Even with these problems, the Institutes was viewed around the Medical School as just another business deal. But the Institutes should make scholars of all stripes very nervous. Here's why:
Where there is money, there is temptation. Harvard's code of ethics for faculty requires professors to disclose financial ties fully. Still, there are few mechanisms for enforcement, and the school is trusting the faculty's honor. It is not difficult to imagine researchers manuevering into positions where they can do clinical trials for projects in which they have a financial interest.
Ethicists and even some administrators are saying privately that Harvard's code won't begin to stop profiteering by greedy professors and administrators involved in projects like the Institutes.

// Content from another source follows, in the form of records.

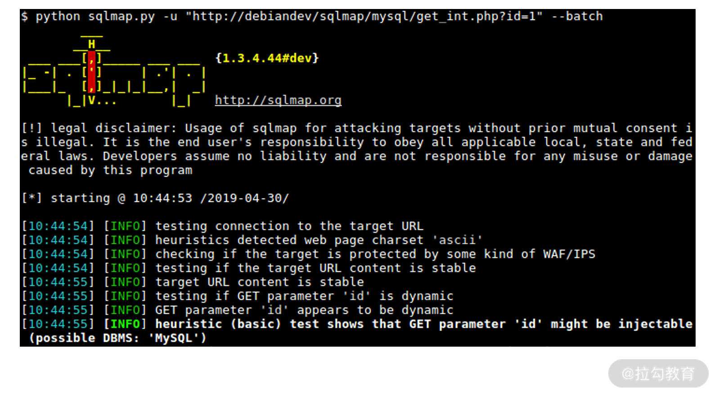This screenshot has width=719, height=397.
Task: Open the http://sqlmap.org link
Action: coord(278,100)
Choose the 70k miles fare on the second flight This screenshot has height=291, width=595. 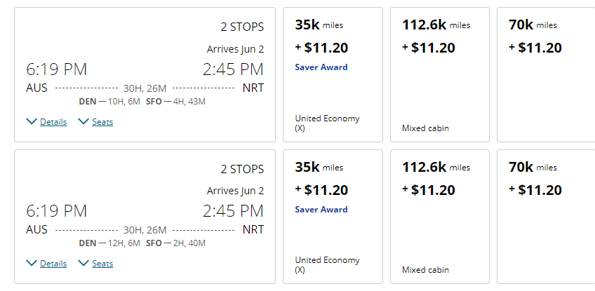tap(546, 216)
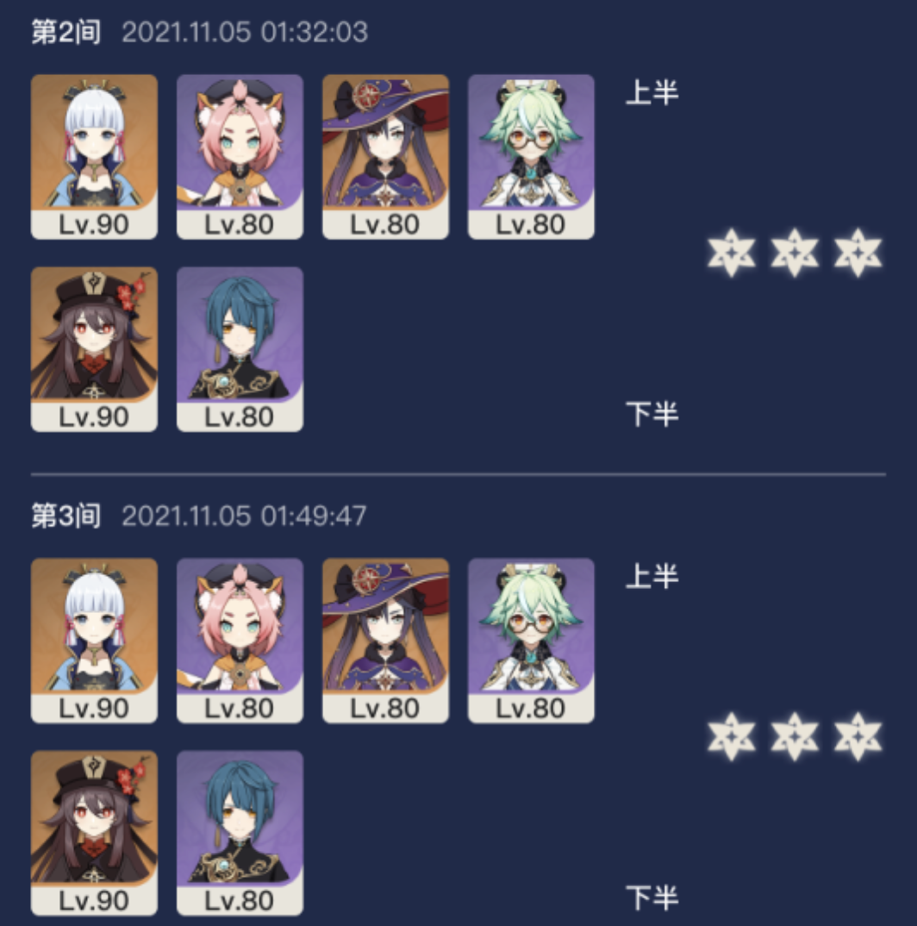917x926 pixels.
Task: Tap Hu Tao card in chamber 2
Action: (x=94, y=349)
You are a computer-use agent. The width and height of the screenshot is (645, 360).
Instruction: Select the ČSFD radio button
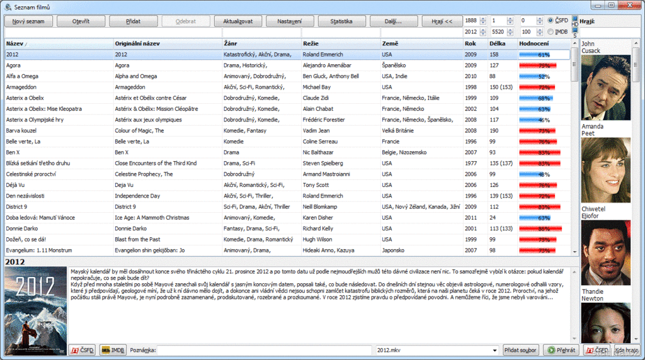(552, 21)
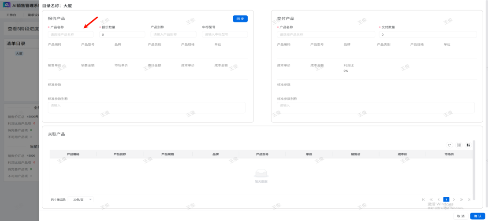Screen dimensions: 488x221
Task: Click the blue 同步 button
Action: pyautogui.click(x=240, y=19)
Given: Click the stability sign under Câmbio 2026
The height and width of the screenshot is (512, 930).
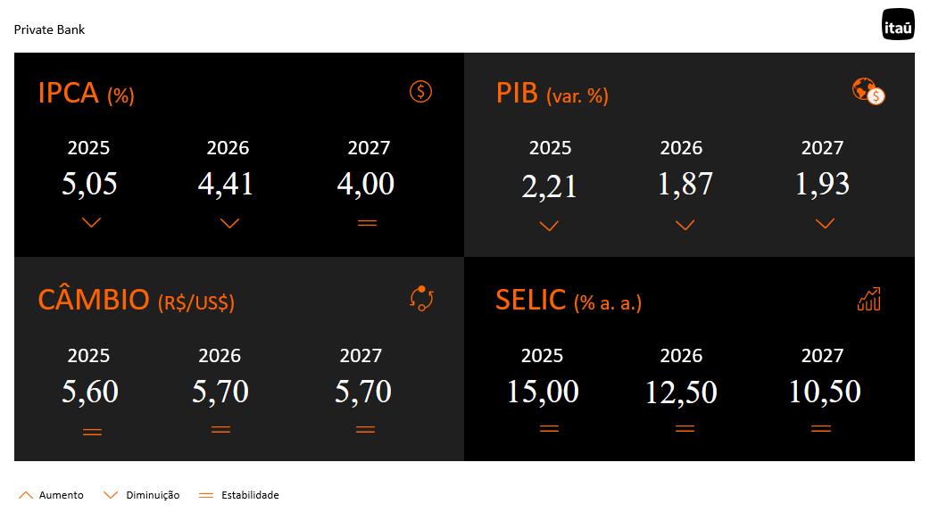Looking at the screenshot, I should (220, 430).
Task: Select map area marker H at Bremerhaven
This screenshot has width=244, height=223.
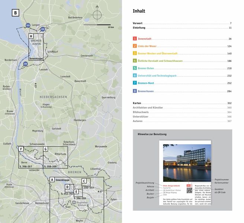Action: click(x=31, y=36)
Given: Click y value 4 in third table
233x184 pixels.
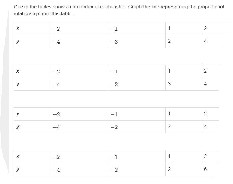Looking at the screenshot, I should (x=205, y=126).
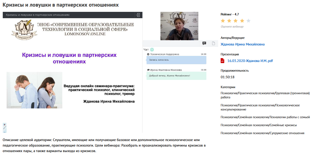Screen dimensions: 319x154
Task: Select the Технологии работы с семьей category
Action: (x=265, y=117)
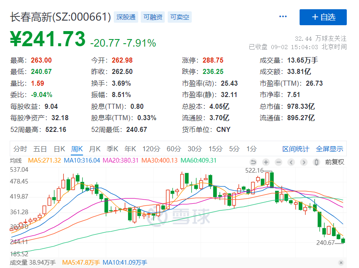Select the 60分 interval tab
This screenshot has height=268, width=359.
click(174, 149)
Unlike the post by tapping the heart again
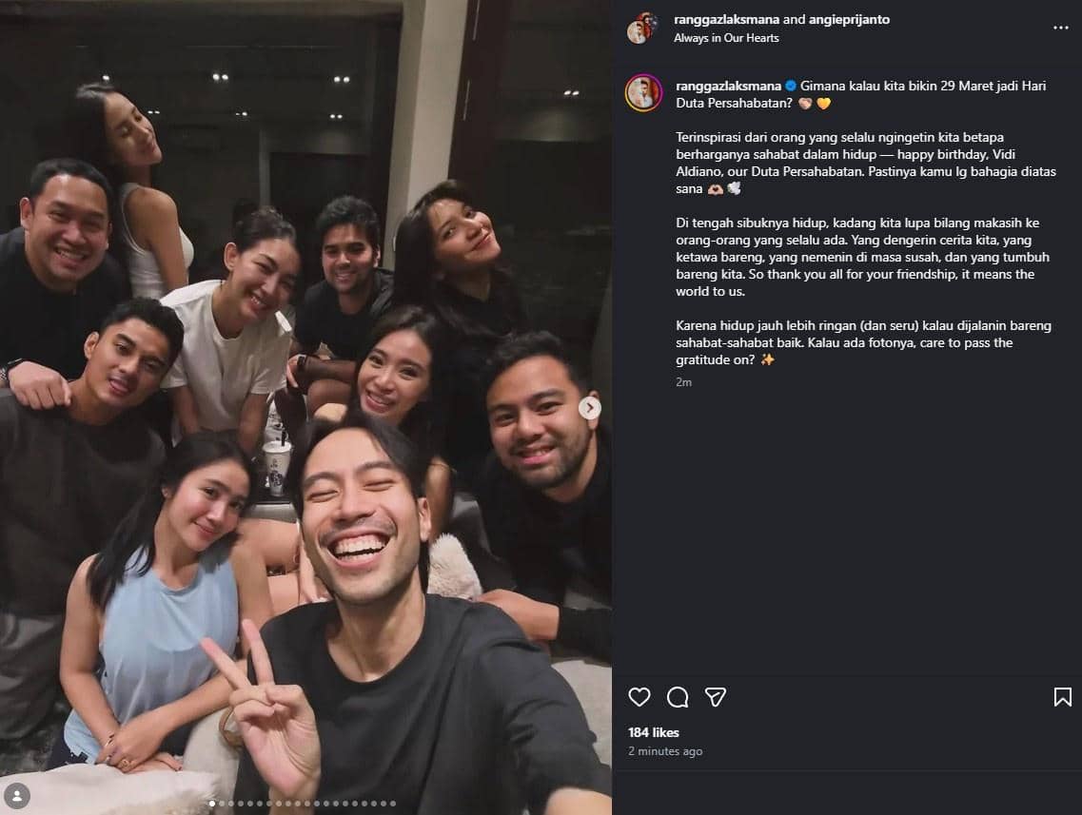This screenshot has width=1082, height=815. click(639, 697)
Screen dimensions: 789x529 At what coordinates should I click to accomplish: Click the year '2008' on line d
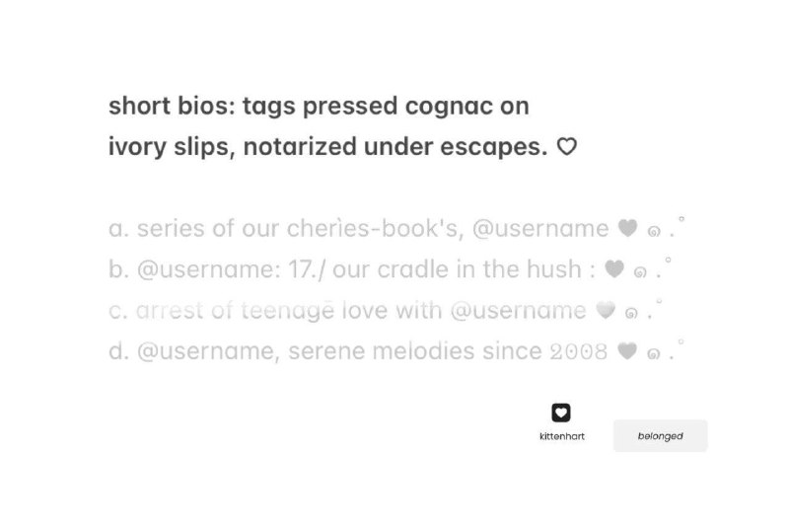click(x=579, y=351)
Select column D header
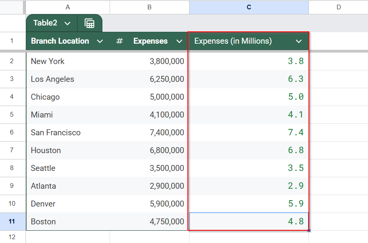The image size is (368, 243). [x=338, y=7]
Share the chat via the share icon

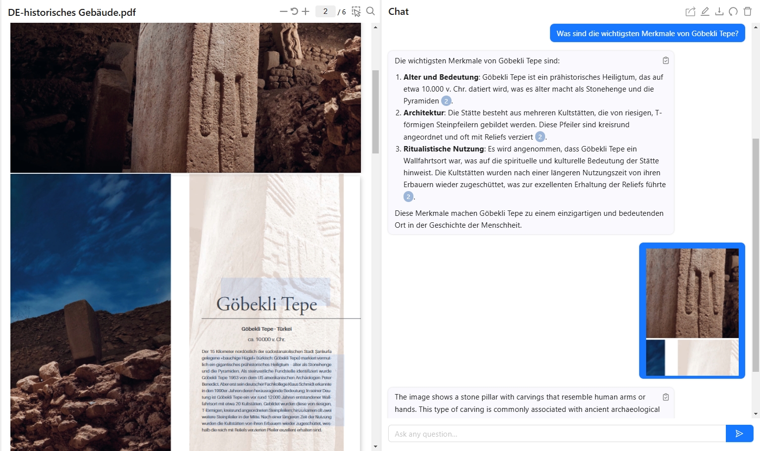click(x=690, y=11)
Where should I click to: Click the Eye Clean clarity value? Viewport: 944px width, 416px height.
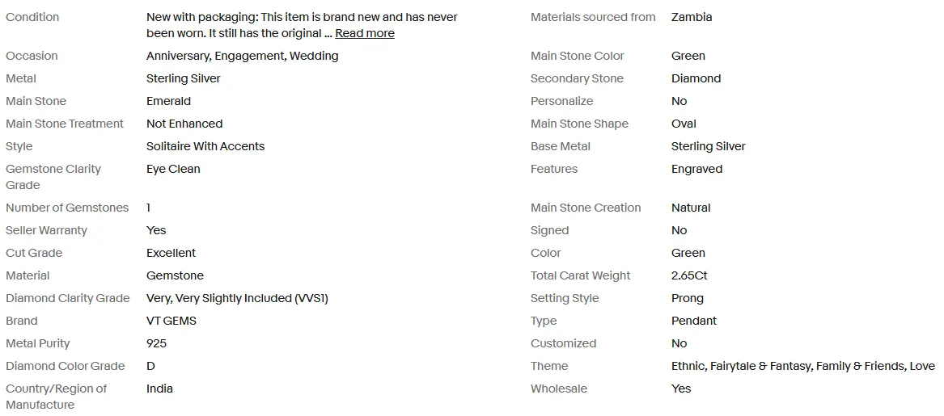click(x=173, y=169)
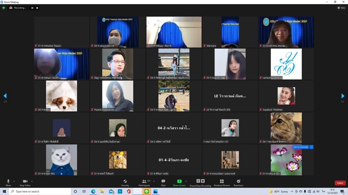Open the Reactions menu
Image resolution: width=348 pixels, height=195 pixels.
[239, 181]
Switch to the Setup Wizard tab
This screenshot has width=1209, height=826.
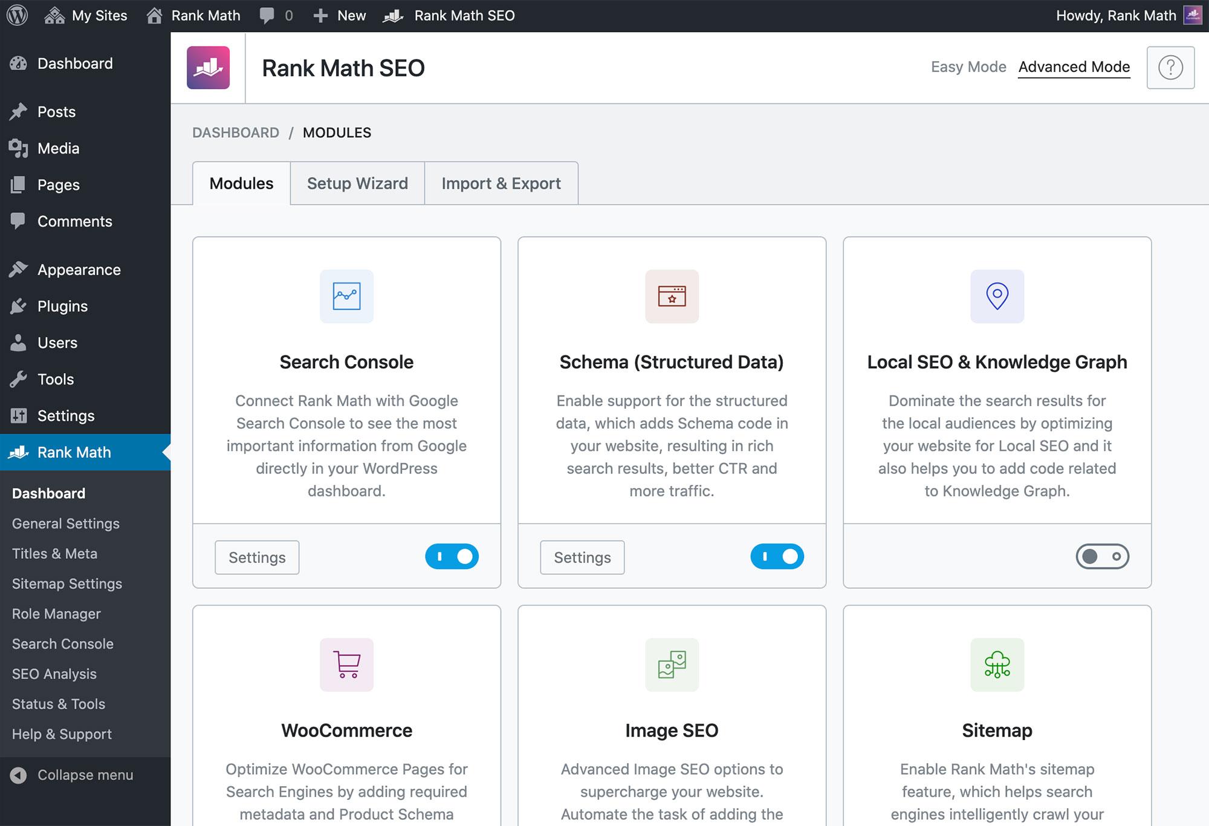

School of Public Health economist Marc Roberts told the New York Times that because biotechnology stocks are extremely volatile, it would be relatively easy for Harvard researchers involved in the institutes to color test reports and share insider information to make money.
With the Institutes, a venture capital firm would have made most of the decisions about which lines of research to pursue. Venture capital firms--even good firms like Healthcare Investment--rarely have the best interests of the public at heart.
Asked about these criticisms, Schwind argues that Harvard's conflict of interest policy would prevent the sorts of abuses seen at other schools. And to a point, she is right. Harvard is not yet the University of Minnesota, which has patented a drug and built a special facility to manufacture it.
But as ethicist Sheldon Krimsky of Tufts University points out, Harvard's conflict of interest policy gives little practical guidance to administrators governing research.
"There are two problems with Harvard's policy," Krimsky says. "If you read their guidelines, you see they don't deal with eliminating conflicts of interest. Instead, the guidelines are only talking about managing conflicts."
That means that even if a researcher's conduct meets the criteria of a conflict of interest, Harvard's rules "still might let it go," according to Krimsky. In other words, the conflicts of interest policy is set up to react to allegations, rather than prevent conflicts in the first place.
"And the way you should handle conflicts of interest," Krimsky says, "is to prohibit them."
The second problem Krimsky speaks of is even harder to address. There is no policy--either specific to the University or from the government--to handle conflicts of interest involving educational institutions.
Take, for example, a researcher doing work on drug efficacy. He has no conflict of interest, but the University may hold a large amount of stock in a company that would benefit from the research.
"No one has been able to figure out what to do about institutional conflicts of interest," Krimsky says.
With so many ethical questions unresolved, Harvard should work on developing a broader policy to eliminate as many conflicts as possible before jumping into another Institutes- like project. By recklessly forging links to biotech companies and investment firms, Harvard runs the risk of selling out its academic ideals to the highest bidder.
That risk is great. As Krimsky said in a New York Times article, "The question is: how much will a large project by a prominent research institution change the ethos of science so the incentive for research becomes the amount of money a researcher brings in, rather than the quality of knowledge created?"
Joe Mathews '95 was Managing Editor of The Crimson in 1994. He hopes his thesis advisor won't see this.